_What you need to do_
In the data below, locate the line containing "The height and" and the line containing "Select the green SORT node", then retype both and everything between them exactly. Pictures are not part of the copy.

++++ Exercise input ++++

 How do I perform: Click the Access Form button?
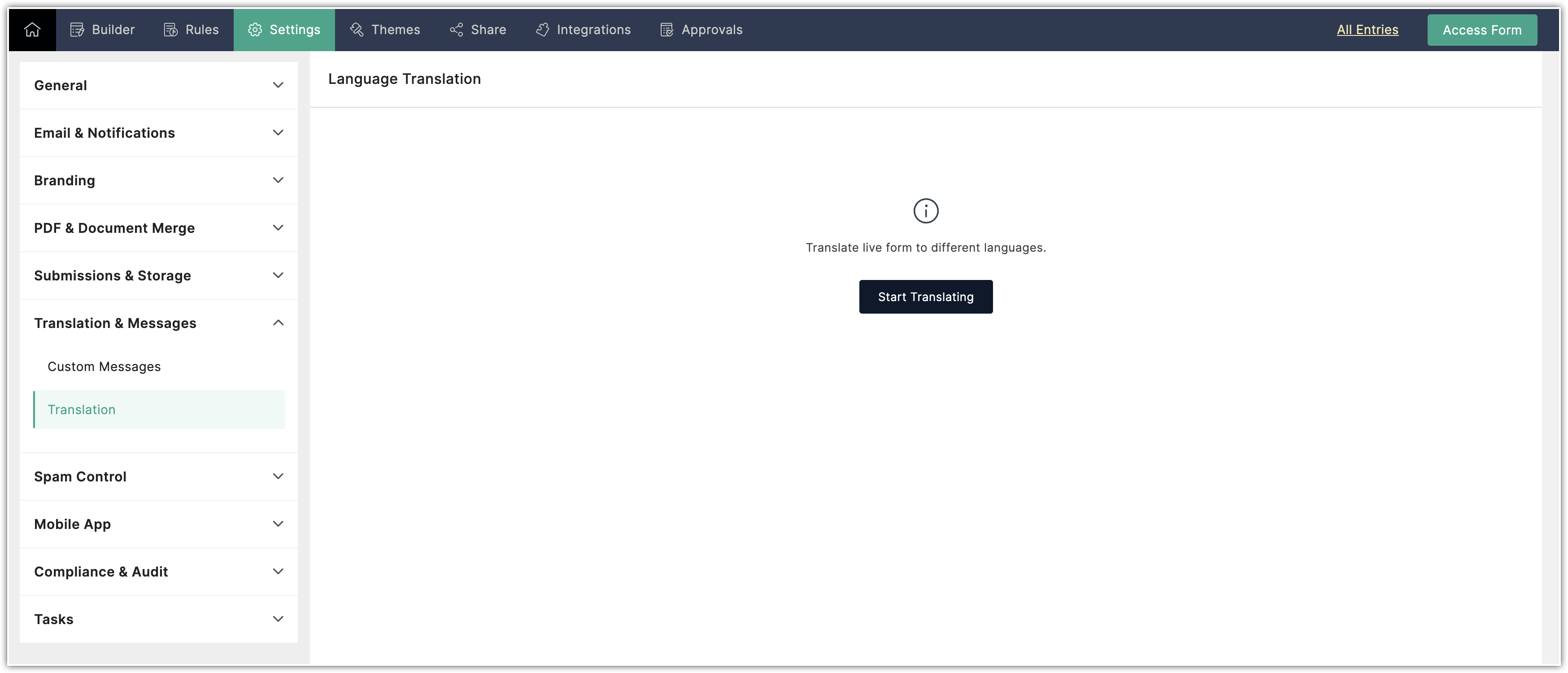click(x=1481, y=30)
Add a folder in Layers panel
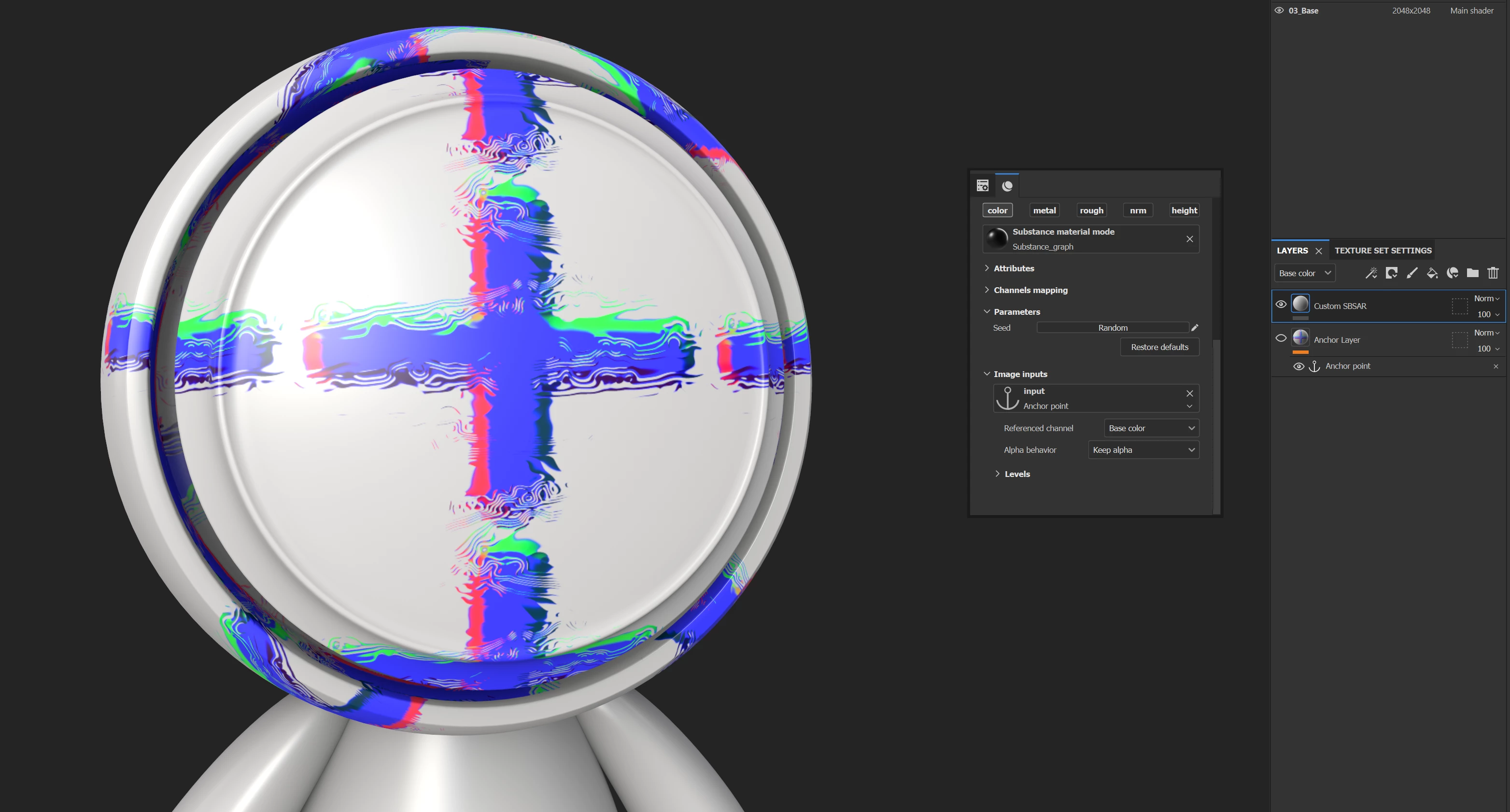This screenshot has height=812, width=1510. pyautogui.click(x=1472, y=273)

++++
++++ Exercise input ++++

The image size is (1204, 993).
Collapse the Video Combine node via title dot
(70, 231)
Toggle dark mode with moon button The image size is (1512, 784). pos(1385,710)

++++
++++ Exercise input ++++

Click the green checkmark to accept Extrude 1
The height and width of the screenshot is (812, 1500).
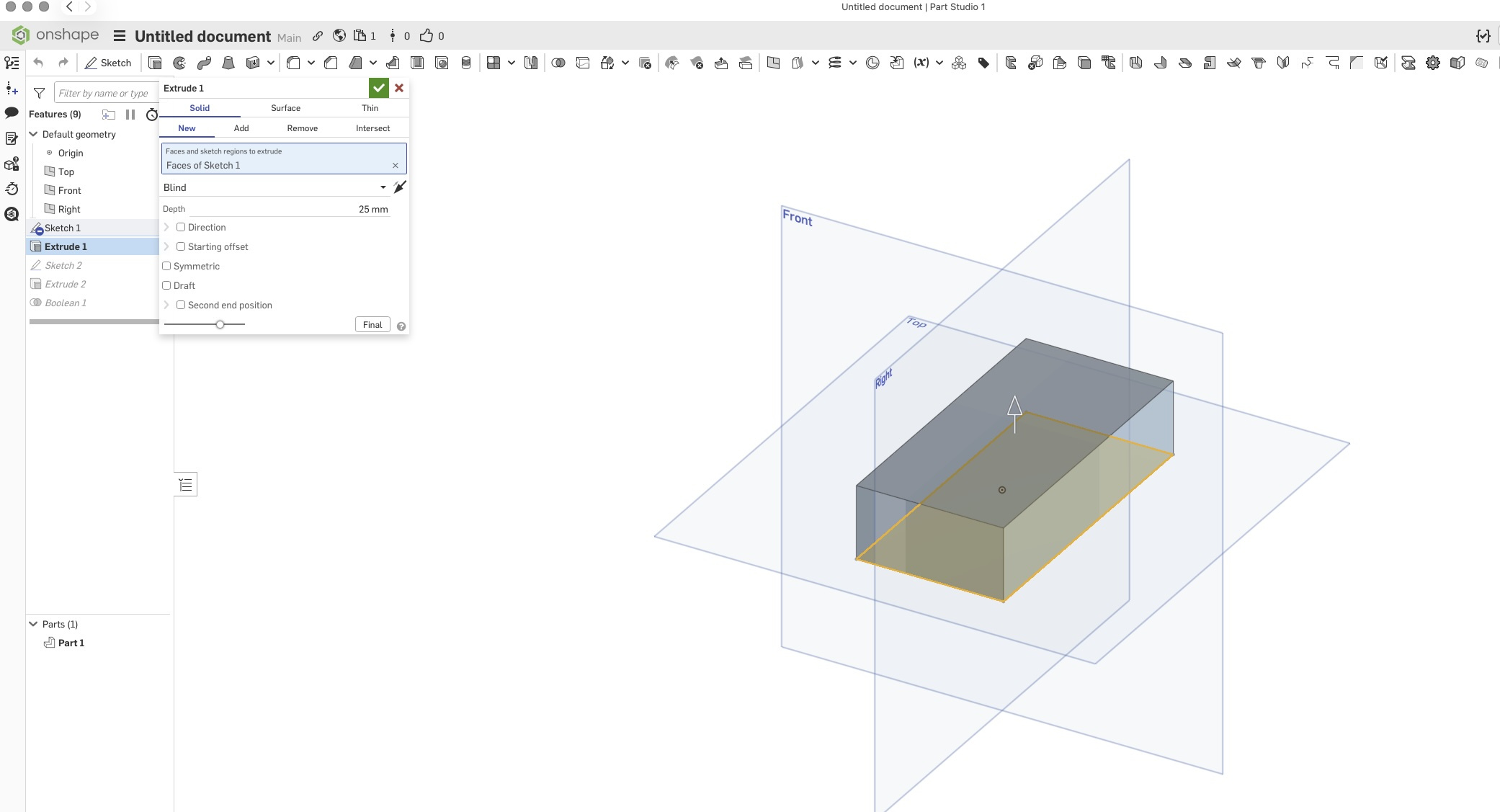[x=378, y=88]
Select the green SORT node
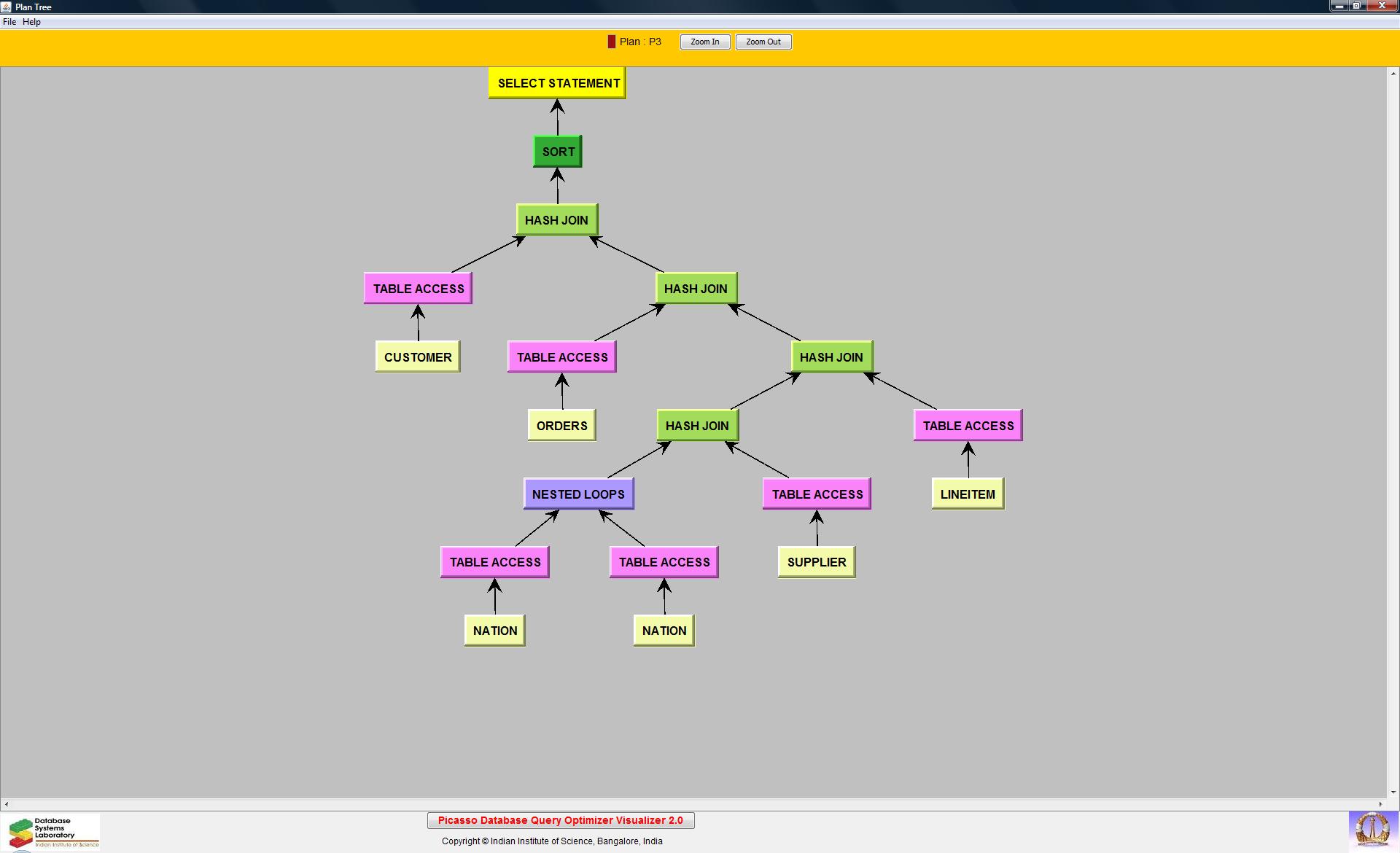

++++

_Response box_
The height and width of the screenshot is (812, 1500).
[x=378, y=88]
Select the green SORT node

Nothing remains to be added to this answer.